(本文)
================

うちのおばあさんも乗せて行ってもらえないかね?

 高齢福祉課の勝野さんは、スクールバス事業の経緯について、次のようなエピソードを語ってくれた。教習所に通う生徒さんから、「うちのおばあちゃんも乗せて行ってもらえないかね?」と送迎バスの運転手さんにお願いがあった。その自動車学校から、市に対し、「乗せても良いかねぇ」という相談が過去にあった。このことを覚えていた加藤課長は、高齢者等の外出支援を検討するなかで、うまく活用できないかとかねてから考えていた。今回、自動車学校を訪ね、送迎バスの路線網を見せてもらうと、市内全域を走っていることに気がつき、学校にお願いし、活用させていただくことになった。こうした素朴なやり取りから、自動車学校スクールバス事業が、誕生していったのである。

================

(課題 1)
本文を読み、次の問いに答えなさい。
(a) 勝野さんが所属している課はどこか。
(b) 送迎バスの運転手さんにお願いをしたのはだれか。
(c) 送迎バスの路線網を見せてもらって、どのようなことに気がついたか。
(課題 2)
次の各文が本文の内容と合っているかどうかを判断し、その根拠となる本文の語句をそのまま引用しなさい。
(a) 自動車学校から市に対して、送迎バスに乗せてもよいかという相談が過去にあった。
(b) 送迎バスの路線網は、市内の一部の地域だけを走っている。
(c) 加藤課長は、自動車学校からの相談のことを覚えていなかった。
本文の記述だけを手がかりにして答えること。

(記録)
================

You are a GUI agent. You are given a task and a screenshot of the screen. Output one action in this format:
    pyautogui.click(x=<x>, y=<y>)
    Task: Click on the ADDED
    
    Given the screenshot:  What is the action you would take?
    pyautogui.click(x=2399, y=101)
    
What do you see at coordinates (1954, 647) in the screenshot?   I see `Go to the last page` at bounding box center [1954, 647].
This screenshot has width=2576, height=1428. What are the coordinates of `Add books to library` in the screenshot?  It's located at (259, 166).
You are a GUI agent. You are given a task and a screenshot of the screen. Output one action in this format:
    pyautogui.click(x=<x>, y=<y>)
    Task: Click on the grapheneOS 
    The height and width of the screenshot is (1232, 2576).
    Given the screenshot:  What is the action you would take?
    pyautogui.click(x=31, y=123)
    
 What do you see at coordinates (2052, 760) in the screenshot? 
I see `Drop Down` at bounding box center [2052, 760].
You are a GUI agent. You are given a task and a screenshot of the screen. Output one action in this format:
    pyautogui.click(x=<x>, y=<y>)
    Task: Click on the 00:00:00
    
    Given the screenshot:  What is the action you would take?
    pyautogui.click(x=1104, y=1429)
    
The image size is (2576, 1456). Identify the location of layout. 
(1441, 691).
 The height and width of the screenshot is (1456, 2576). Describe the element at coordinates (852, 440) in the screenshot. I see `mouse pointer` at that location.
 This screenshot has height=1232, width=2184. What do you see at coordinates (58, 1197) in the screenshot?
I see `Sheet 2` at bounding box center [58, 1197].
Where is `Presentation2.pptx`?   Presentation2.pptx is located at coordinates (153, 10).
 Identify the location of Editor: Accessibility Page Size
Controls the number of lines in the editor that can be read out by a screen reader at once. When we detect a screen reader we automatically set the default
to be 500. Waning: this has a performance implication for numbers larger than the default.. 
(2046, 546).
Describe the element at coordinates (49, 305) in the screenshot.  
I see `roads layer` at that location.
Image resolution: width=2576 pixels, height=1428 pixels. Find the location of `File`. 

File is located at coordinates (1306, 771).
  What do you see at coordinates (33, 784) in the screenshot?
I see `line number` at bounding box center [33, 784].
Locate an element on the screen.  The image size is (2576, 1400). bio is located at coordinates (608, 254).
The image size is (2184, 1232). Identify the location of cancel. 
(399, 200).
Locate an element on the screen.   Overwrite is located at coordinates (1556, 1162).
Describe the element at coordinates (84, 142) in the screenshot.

================

(解答 1)
(a) 高齢福祉課
(b) 教習所に通う生徒さん
(c) 送迎バスが市内全域を走っていること

(解答 2)
(a) はい。「その自動車学校から、市に対し、「乗せても良いかねぇ」という相談が過去にあった」
(b) いいえ。「市内全域を走っていることに気がつき」
(c) いいえ。「このことを覚えていた加藤課長は」